ABSTRACT

The nation-state governments and public authorities have been moved – and have moved themselves – out of the driver seat when it comes to making global governance decisions. The leaders in this new form of global governance are an amalgamation of designated “stakeholders,” collectively known as “multistakeholders.” This terminology was not previously part of the lexicon of international relations but it has been powerfully elevated to a new status. The proliferation of multistakeholder governance arrangements, each with its own raison d’être, have created experimental platforms for testing different modes of multistakeholder governance. However, there has been no governance evaluation of multistakeholderism or even a clear functional definition of this form of global governance.

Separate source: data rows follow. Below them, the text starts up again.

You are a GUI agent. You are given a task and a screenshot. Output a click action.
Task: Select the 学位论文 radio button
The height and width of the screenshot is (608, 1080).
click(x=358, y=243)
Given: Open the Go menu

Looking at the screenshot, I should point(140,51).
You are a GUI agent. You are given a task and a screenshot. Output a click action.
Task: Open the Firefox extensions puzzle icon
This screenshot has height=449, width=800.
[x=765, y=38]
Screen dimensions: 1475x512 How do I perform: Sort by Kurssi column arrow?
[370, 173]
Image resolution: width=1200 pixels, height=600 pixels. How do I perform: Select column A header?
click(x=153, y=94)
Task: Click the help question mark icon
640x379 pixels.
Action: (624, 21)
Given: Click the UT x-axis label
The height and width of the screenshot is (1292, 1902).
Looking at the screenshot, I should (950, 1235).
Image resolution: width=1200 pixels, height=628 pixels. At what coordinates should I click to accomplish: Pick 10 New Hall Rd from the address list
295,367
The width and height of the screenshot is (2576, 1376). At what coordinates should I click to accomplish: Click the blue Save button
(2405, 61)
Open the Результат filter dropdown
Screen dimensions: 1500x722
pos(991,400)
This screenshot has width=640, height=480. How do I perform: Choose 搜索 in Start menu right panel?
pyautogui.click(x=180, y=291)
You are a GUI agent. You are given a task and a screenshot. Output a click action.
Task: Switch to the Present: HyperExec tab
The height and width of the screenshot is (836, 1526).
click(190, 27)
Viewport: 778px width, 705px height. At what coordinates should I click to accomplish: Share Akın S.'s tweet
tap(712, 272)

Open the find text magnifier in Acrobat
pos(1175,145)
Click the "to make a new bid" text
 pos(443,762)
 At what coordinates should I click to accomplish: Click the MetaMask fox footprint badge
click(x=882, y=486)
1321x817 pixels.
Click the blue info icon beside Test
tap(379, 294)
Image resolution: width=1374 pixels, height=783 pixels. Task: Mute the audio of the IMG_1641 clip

This chapter explores twelve political and economic developments that have created the international political space for these experiments. The first four of these political realities are derived from institutional failures – or the perception about institutional failures – to manage current macro-economic, social, and ecological global realities. The next four reflect the fundamental transition over the past fifty years in the relationship between the UN system, TNCs and CSOs, respectively. This includes changes in how certain TNCs and CSOs perceive members of the other camp and how TNCs and globally powerful elites have come to recognize the need for some new quasi-state function at the international level. The last four tracks exemplify how different international forces have come to accept that multistakeholder governance has the potential to be the next phase of global governance.